Darwin, Derbyshire and the Dogma of the Gaps

John Derbyshire of The Corner, and Darwinists on every street corner, insist that we should never cram God into the gaps of our scientific knowledge.
As if detecting design meant cramming the designer into the work itself: Imagine Leonardo da Vinci trapped inside the Mona Lisa.
Derbyshire proceeds apace: “History shows that these puzzles always get resolved sooner or later in a natural way, … sending the ‘God of the Gaps’ traipsing off to find a new place where he can hang his starry cloak for a while.”
Bracket off for the moment that this particular history of modern science is an urban legend. Derbyshire’s argument falls apart all by itself, apart from the historical record. Because more and more things have been explained with reference to impersonal causes, Derbyshire argues, we can never assume that something in nature cannot be explained thus.
That simply doesn’t follow. Consider an analogy.
Many insisted that no human would ever break the four-minute mile. Then Roger Bannister did it. Probably at the time, some expert could have been found to say, “Well, fine, but no one will ever run under 3:45 seconds.” But that barrier too has fallen.
Now what if a highly trained physiologist said, “As much progress as middle distance runners have made over the past century, no modern human will run a sub one-minute mile, certainly not on an ordinary track on planet earth, and certainly not without bizarre drugs, gimmicks or exotic genetic manipulation.”
Would it make sense to tell that scientist, “Others said ‘never’ about the four minute barrier, the 3:45 barrier, and they were wrong. Barriers are made to be broken!” No, that would be a silly argument. It is, in its essence, Derbyshire’s argument. The physiologist can reasonably rule out certain human performance barriers, and the scientist can reasonably rule out impersonal causes for certain phenomena.
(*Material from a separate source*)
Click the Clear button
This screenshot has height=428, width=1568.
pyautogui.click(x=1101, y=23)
Some have incorrectly determined that certain rock formations were shaped by some intelligent agent. This mistake is not even confined to children or primitive cultures. Some insisted that the “Face on Mars,” a large rock on the surface of the red planet, had been carved by alien beings to look like a face. Higher resolution images dispelled this fancy. Despite these errors, however, we can still safely infer that Stonehenge was designed.
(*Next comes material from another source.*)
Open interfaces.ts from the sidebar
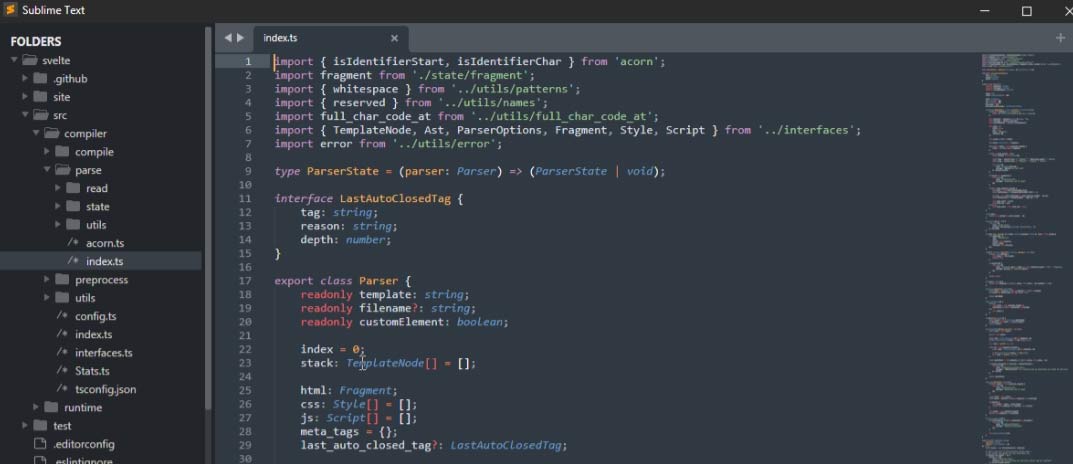Image resolution: width=1073 pixels, height=464 pixels. [x=103, y=353]
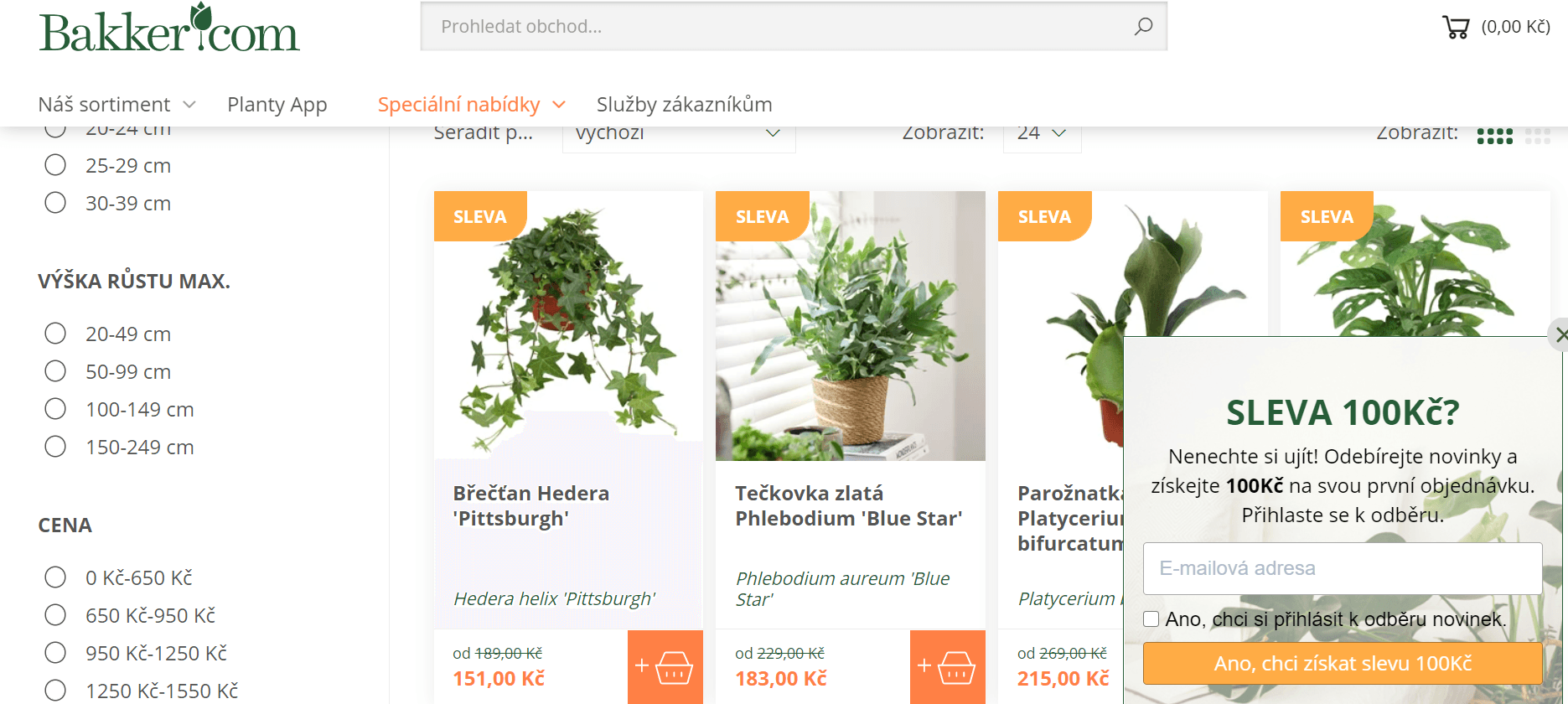The height and width of the screenshot is (704, 1568).
Task: Open the sort order výchozí dropdown
Action: point(679,134)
Let’s not beg the question. The question is, were certain natural structures–of far greater complexity and intricacy than Stonehenge–designed? The first self-reproducing cell stands before us, a world of intricate circuits, miniaturized motors and enough digital code to fill an encyclopedia. Was it the product of design? What are the marks of design in the complicated artifacts around us? What can a Darwinian mechanism–that builds by adding one tiny functional improvement at a time–actually build? And what must it have before it can begin to work?
Design theorists make an inference to the best explanation about what we do know–what know about information-rich structures like the simplest self-reproducing cells for instance; and what we know about intelligent causes, that they routinely make information-rich structures like books and motors and software, a causal power like nothing else in our experience.